(Items from a dataset)
--
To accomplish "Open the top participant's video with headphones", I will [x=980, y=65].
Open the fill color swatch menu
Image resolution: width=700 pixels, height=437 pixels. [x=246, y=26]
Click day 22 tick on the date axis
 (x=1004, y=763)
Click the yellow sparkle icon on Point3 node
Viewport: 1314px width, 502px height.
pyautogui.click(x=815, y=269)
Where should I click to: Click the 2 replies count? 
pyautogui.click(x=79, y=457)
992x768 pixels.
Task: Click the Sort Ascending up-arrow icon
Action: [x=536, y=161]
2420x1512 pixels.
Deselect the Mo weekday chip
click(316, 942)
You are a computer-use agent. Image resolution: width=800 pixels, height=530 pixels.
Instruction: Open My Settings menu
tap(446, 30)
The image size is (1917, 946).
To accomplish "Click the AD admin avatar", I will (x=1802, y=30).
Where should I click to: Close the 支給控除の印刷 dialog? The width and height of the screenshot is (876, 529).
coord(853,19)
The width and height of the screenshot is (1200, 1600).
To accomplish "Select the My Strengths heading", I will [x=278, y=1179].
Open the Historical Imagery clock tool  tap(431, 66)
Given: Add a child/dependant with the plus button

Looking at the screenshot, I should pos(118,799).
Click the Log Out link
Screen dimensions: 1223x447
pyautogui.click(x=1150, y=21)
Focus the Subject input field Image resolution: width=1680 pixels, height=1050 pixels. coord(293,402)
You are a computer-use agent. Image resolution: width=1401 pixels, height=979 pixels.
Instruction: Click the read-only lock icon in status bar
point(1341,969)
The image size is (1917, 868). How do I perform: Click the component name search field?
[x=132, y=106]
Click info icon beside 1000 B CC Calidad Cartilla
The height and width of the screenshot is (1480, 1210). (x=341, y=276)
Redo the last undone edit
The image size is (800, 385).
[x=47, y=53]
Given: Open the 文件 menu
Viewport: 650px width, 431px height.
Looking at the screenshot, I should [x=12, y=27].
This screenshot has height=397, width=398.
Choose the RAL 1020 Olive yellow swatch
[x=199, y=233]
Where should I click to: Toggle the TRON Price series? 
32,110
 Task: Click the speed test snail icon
--
- What you need to do -
What you give back must be the stretch above, starting at the line with "2420x1512 pixels." and ending at the line with "Click the Log Out link", copied exactly.

- Solution for this exercise -
2420x1512 pixels.
Deselect the Mo weekday chip
click(316, 942)
You are a computer-use agent. Image resolution: width=800 pixels, height=530 pixels.
Instruction: Open My Settings menu
tap(446, 30)
The image size is (1917, 946).
To accomplish "Click the AD admin avatar", I will (x=1802, y=30).
Where should I click to: Close the 支給控除の印刷 dialog? The width and height of the screenshot is (876, 529).
coord(853,19)
The width and height of the screenshot is (1200, 1600).
To accomplish "Select the My Strengths heading", I will [x=278, y=1179].
Open the Historical Imagery clock tool  tap(431, 66)
Given: Add a child/dependant with the plus button

Looking at the screenshot, I should pos(118,799).
Click the Log Out link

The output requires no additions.